Russian astronomer (1827–1891)

Pyotr Mikhailovich Smyslov (Пётр Михайлович Смыслов, Piotras Smyslovas; 14 June 1827 – 6 December 1891) was a Russian astronomer and geodesist. Smyslov was the tenth and last director of the Vilnius University Astronomical Observatory (1866–1881) before its closure.

==Biography==
Smyslov was born in the Novgorod Governorate on 14 June 1827. In 1841 he began service in the Imperial Topographic Service in St. Petersburg, participating in surveys of Pskov and Vitebsk. He graduated in 1852 from a war topographer school and was appointed to the geodetic department of the Imperial Topographic Service. Smyslov attended lectures by Friedrich Georg Wilhelm von Struve in Pulkovo Observatory. Smyslov was then appointed as an astronomer-observer in an expedition that carried out chronometric measurements between Moscow and Astrakhan, as well as Pulkovo and Arkhangelsk. Smyslov began working at the Pulkovo Observatory in 1854. Appointed as an adjunct professor in 1855, Smyslov taught practical astronomy and geodesy to officers of the Nicholas General Staff Academy, where "many prominent Russian geodesists were his students". Smyslov continued participating in various expeditions; in 1857, he took part in an expedition that determined the longitudes of Arkhangelsk, Astrakhan, and other Volga River cities, as well as localities in Kursk, Novgorod, and provinces of St. Petersburg.

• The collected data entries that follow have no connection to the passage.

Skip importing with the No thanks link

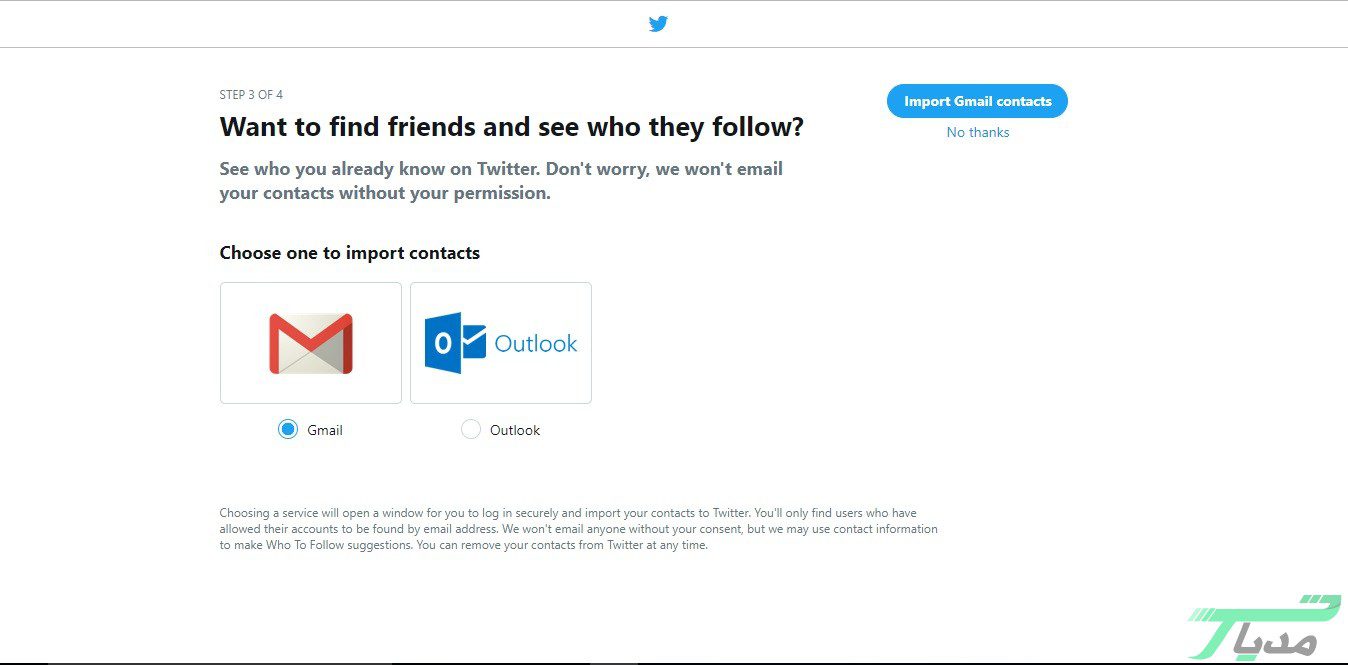click(x=978, y=132)
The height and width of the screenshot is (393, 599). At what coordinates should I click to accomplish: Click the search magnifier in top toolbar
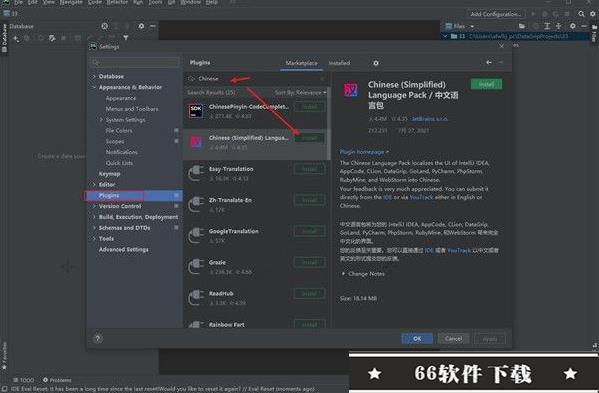point(581,14)
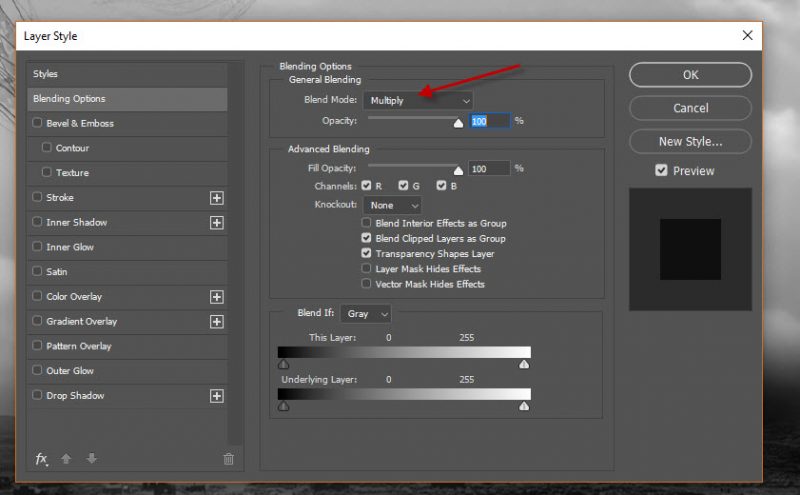Open the Blend Mode dropdown
800x495 pixels.
pos(418,100)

In 1862 Smyslov was sent to Warsaw to experiment with a rangefinder invented by Otto Wilhelm von Struve, son of Friedrich Georg Wilhelm von Struve. From 1863 onwards, Smyslov carried out astronomical observations in Moscow. In 1859 or 1863 he published a book on chronometers and the Repsold meridian circle (Репсольдов круг, хронометры, хронометрическая экспедиция), for which he received the Demidov Prize. Smyslov was a member of the Heidelberg Astronomical Society and Russian Geographical Society since 1863. In 1865 Smyslov published another monograph on the comparison of various methods for determining longitudes using a telegraph. In 1866 he became director of the Vilnius University Astronomical Observatory. Smyslov provided the observatory with new equipment for solar observation and began the first systemic observations of the Sun in 1868. He submitted detailed reports on his work to the Imperial Academy of Sciences. From 1866 to 1869, Smyslov and others measured the acceleration of the fall of a free body along the meridian from Jakobstad via Tartu to Vilnius with a tilting pendulum. From the experiment's data, it was possible to conclude that the shape of the Earth was an ellipsoid. On 18 January 1883, Smyslov was dismissed from service due to the closure of his observatory in Vilnius, and was awarded the rank of major general. Smyslov spent the remainder of his life in Vilnius, being a member of the Vilnius Provincial Statistical Committee. For the convenience of the city folk, an electric clock connected to an accurate astronomical clock was installed in the tower of the city's observatory.

Smyslov died in Vilnius on 6 December 1891. He was buried in the Liepkalnis Orthodox cemetery. His name is engraved on the 1872 medal in memory of the 50th anniversary of the corps of military topographers (В память 50-летия Корпуса военных топографов).